Philip Larkin began one of his better-known poems with the arresting observation that Sexual intercourse began / In nineteen sixty-three / (which was rather late for me)— / Between the end of the Chatterley ban / And the Beatles’ first LP. Larkin was born in 1922, and so would have been in the middle of middle age in 1963: too old, probably, to benefit from the evolving public morality of the era; too young to have known the douceur de vivre that the pre-1914 generation liked to talk about.
Most Americans might make the same rough calculation, perhaps mentioning the Kennedy assassination (November 1963) as a signpost of the times, along with the Beatles’ first appearance on The Ed Sullivan Show (February 1964). But The Scrapbook would push things back a few months to the summer of 1963 and the Pro-fumo Affair, which very nearly brought down the British government of the day and was the first British political scandal to be avidly chronicled in the American press.
By today’s standards, the scandal was comparatively tame. A rising politician, Minister of Defense John Profumo, had engaged in an extramarital affair with a showgirl named Christine Keeler, who counted among her lovers the Russian naval attaché in London. It was the Soviet connection that raised red flags, as it were. Speaking to the House of Commons, Profumo denied any “impropriety” in his relationship to Keeler. But his deception was exposed a few months later, and he resigned in disgrace: partly for the indiscretion of sharing a mistress with a Soviet diplomat, but largely for lying to Parliament. In politics, then as now, it’s not the crime but the cover-up that gets you into trouble.
What made the Profumo Affair unique in its time, and probably appealed to its American audience, was the extent to which it was counter-intuitive: It revealed that underneath the staid exterior of old England was a swinging new England of randy politicians, loosened standards, and high society hijinks. But of course, as with all such symbols of an era, the Profumo Affair was both more and less than it seemed: Society did undergo a revolution of sorts in the 1960s, but not everything changed.
The Scrapbook was reminded of all this the other day by the news that Mandy Rice-Davies had died, age 70. Rice-Davies was one of the secondary figures in the Profumo Affair: She had been the London roommate of her fellow showgirl Christine -Keeler, and was reportedly the mistress of Viscount Astor, at whose stately home the various Profumo-Keeler-Ivanov-etc. assignations had taken place.
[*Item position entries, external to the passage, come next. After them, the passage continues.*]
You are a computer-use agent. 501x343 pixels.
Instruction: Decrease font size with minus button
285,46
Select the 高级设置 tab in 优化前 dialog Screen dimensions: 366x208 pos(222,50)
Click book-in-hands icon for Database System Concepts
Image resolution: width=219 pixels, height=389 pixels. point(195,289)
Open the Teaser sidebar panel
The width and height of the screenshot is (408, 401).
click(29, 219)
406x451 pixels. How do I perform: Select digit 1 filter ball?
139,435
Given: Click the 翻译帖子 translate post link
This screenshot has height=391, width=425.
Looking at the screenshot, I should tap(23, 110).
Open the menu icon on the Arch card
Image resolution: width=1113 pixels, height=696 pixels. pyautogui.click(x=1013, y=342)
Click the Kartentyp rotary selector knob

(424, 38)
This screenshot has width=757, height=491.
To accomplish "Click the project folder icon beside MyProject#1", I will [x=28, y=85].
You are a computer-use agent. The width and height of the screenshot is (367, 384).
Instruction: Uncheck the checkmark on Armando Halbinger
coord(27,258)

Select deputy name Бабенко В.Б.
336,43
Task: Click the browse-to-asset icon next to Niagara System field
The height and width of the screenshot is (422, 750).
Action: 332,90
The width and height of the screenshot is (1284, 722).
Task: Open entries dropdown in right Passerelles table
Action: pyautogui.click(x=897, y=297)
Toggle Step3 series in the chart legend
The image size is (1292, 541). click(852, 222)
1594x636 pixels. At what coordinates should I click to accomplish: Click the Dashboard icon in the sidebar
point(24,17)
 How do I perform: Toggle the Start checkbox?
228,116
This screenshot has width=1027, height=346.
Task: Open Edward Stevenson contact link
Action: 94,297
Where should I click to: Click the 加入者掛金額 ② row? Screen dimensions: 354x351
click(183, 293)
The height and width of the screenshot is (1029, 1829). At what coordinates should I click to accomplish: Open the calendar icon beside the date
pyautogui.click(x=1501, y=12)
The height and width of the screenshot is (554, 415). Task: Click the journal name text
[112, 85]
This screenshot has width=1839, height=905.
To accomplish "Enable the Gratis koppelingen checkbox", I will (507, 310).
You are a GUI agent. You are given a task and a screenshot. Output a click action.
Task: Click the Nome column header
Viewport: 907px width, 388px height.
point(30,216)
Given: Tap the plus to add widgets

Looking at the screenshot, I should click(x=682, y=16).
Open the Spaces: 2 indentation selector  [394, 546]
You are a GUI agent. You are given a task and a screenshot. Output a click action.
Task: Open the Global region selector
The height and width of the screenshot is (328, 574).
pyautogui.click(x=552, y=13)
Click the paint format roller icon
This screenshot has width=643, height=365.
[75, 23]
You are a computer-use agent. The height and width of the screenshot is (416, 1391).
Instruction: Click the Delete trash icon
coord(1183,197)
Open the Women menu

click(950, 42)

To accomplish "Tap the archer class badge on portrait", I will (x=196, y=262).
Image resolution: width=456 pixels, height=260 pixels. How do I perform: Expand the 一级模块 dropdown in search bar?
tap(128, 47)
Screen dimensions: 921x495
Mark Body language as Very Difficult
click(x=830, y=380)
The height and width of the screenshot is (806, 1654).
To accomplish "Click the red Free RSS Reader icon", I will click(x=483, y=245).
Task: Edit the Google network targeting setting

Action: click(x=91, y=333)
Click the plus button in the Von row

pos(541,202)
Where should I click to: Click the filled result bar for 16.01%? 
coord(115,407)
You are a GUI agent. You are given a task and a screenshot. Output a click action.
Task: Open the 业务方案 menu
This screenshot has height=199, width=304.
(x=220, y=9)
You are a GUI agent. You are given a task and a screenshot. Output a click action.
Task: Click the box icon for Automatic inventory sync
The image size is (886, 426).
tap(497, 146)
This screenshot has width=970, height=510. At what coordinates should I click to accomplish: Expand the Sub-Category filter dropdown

When, as a trial witness, she was told that Lord Astor had denied their affair, she famously responded: “Well, he would, wouldn’t he?”
In contrast to her old roommate’s, Mandy Rice-Davies’s subsequent life was comparatively happy and prosperous. The first of her three rich husbands was an Israeli businessman, with whom she opened a series of clubs and restaurants in Tel Aviv. She acted in movies with the likes of Lou Ferrigno; she sang and recorded songs; she published a novel; at her homes in the Caribbean, she was always available for interviews.
One comment late in life, however, struck The Scrapbook as poignant—and revealing, too. “If I could live my life over,” she once explained, “I would wish 1963 had not existed.” She was always at pains to point out that she and Keeler had been -dancers and good-time girls—precursors of Philip Larkin’s Swinging London, to be sure, but nothing more: “I have to fight the misconception that I was a prostitute, and I don’t want that passed on to my grandchildren. There is still a stigma.”